▶ [Task requirements]: Express the lines in the stretch from the one containing "Image resolution: width=1024" through the one containing "The width and height of the screenshot is (1199, 628).", both included, as a two-column CSV with the header input,output. Give one row per line, with its text and its answer each in a single quoted field and any line breaks replaced by spaces.

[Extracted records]
☆ ☆ ☆ ☆ ☆
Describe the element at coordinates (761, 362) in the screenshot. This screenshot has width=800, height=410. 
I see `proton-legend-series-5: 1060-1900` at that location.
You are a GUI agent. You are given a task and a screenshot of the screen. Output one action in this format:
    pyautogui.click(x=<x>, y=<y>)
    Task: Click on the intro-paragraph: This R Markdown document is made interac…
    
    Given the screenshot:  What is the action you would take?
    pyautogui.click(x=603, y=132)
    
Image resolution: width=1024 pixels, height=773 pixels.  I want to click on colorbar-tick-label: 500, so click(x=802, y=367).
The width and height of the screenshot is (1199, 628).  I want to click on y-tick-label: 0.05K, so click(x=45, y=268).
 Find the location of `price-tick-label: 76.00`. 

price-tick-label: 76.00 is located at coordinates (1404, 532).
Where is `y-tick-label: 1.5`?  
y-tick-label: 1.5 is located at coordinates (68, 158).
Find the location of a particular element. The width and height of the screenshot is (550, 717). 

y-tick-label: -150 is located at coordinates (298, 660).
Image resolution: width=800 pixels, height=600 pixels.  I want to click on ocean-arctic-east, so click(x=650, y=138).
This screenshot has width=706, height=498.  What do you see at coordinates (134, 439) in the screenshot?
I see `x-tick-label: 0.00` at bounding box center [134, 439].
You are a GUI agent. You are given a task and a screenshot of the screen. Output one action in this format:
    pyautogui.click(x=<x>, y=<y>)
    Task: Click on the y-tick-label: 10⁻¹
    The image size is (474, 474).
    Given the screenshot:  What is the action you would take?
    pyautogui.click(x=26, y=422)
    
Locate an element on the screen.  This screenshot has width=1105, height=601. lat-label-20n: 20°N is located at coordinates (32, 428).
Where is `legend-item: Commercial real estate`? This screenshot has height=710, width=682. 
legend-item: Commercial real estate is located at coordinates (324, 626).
☆ ☆ ☆ ☆ ☆
▶ [Response]:
input,output
"Image resolution: width=1024 pixels, height=773 pixels.","I want to click on colorbar-tick-label: 500, so click(x=802, y=367)."
"The width and height of the screenshot is (1199, 628).","I want to click on y-tick-label: 0.05K, so click(x=45, y=268)."